With increasing political and public pressure to address climate change, the aviation industry has started to announce net zero emissions targets for 2050. The sector rightly acknowledges that the aviation industry needs to end its reliance on polluting jet fuel, but its actions are yet to match its words.
New targets, same tactics
Back in 2010 IATA, a trade association of the world’s airlines, committed to halving the aviation sector’s emissions by 2050 and to using 10% sustainable aviation fuels (SAF) by 2017. Twelve years later, the sector’s emissions are still expected to triple by 2050 and the current use of SAFs in the EU is estimated to be just 0.05% of total jet fuel consumption. Who is to blame for this gap between targets and outcomes? The answer: airlines themselves.
Airline CEOs keep on adopting new targets, but their lobbyists don’t appear to be getting the message.
IATA has been opposing national measures to effectively address aviation emissions for decades, duping the public into believing that the UN aviation agency and its cheap offsetting scheme (Corsia) will solve aviation’s climate impact. Not only has it called on the EU to replace its own carbon market with this weak offsetting scheme, but IATA and its members have continuously opposed national climate action, ticket taxes and fuel mandates, despite being one of the only sectors not to pay fuel taxes in Europe.
Offsetting: the industry’s useless magic wand
The airlines’ solution to reach net zero is getting billions of subsidies for fossil fuels or new aircraft and relying on cheap offsetting schemes to clear their climate conscience. Minimum effort, maximum reward. But relying on ICAO’s cheap and ineffective offsetting scheme is no longer acceptable for an industry that commits to carbon neutrality, and taxpayers should not be funding new fuels or technologies unless effective regulation is in place to force the sector to decarbonise.
Many assessments have shown that Corsia is the worst option for the climate, not only because it relies on cheap offsets that will never incentivise airlines to stop burning fossil fuel, but also because there is no guarantee that these offsets will actually permanently reduce CO2 emissions somewhere else in the world. And if IATA is so committed to Corsia, it should explain why it lobbied ICAO last year to further water down the ambition of the scheme.

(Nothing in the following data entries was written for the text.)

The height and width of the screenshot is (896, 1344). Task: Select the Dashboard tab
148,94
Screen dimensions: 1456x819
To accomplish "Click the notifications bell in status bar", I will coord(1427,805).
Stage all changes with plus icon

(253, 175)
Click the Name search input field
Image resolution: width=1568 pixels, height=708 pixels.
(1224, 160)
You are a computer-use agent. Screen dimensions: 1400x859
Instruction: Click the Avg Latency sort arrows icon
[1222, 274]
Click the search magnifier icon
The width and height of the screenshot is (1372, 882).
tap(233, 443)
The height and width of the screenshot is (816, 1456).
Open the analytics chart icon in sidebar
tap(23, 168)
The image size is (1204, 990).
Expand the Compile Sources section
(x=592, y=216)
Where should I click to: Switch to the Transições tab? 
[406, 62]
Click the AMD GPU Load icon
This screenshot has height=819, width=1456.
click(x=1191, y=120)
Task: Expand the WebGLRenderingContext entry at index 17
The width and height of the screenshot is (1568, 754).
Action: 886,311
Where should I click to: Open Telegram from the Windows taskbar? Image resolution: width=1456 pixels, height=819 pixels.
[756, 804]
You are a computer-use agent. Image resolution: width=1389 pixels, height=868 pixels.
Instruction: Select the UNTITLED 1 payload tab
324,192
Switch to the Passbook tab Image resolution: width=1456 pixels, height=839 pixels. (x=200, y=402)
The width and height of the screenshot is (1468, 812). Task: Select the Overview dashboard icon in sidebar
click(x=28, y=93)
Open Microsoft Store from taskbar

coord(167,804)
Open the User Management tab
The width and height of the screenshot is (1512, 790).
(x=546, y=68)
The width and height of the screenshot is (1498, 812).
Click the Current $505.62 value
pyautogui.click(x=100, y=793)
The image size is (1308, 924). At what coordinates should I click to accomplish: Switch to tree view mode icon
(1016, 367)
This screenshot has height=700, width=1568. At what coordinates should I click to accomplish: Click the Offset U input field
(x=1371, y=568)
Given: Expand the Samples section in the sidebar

Focusing on buying cheap offsets instead of actively supporting new fuels or aircraft will undermine innovation efforts that the sector desperately needs. IATA is committed to using increasing amounts of SAFs but criticising any regulation that will ramp up production, such as EU blending mandates. If the sector is serious about deploying sustainable fuels, then it should also support obligations to use them, because this will send the right signals to the market to incentivise production.
Instead IATA is asking governments for financial support. Why should governments and taxpayers finance the deployment of these fuels if airlines are not even obliged to use them and if they continue flying around with tax-free polluting jet fuel?
Aspirational targets shouldn’t distract governments from effective regulation
Back in 2012, the EU already agreed to limit the scope of its carbon market to only cover intra-EU aviation emissions, with the promise that ICAO would deliver an effective international solution. It has failed to do so. ICAO and Corsia should no longer be used as an excuse to delay effective regulation to price emissions and force the uptake of cleaner fuels.
That car manufacturers are now committing billions to produce electric vehicles is the result of binding European targets and regulation. We need a similar level of ambition for aviation if it has any hope of reaching zero emissions by 2050. As airlines aren’t going to match their ambitious words with action, it’s time for legislators to make them.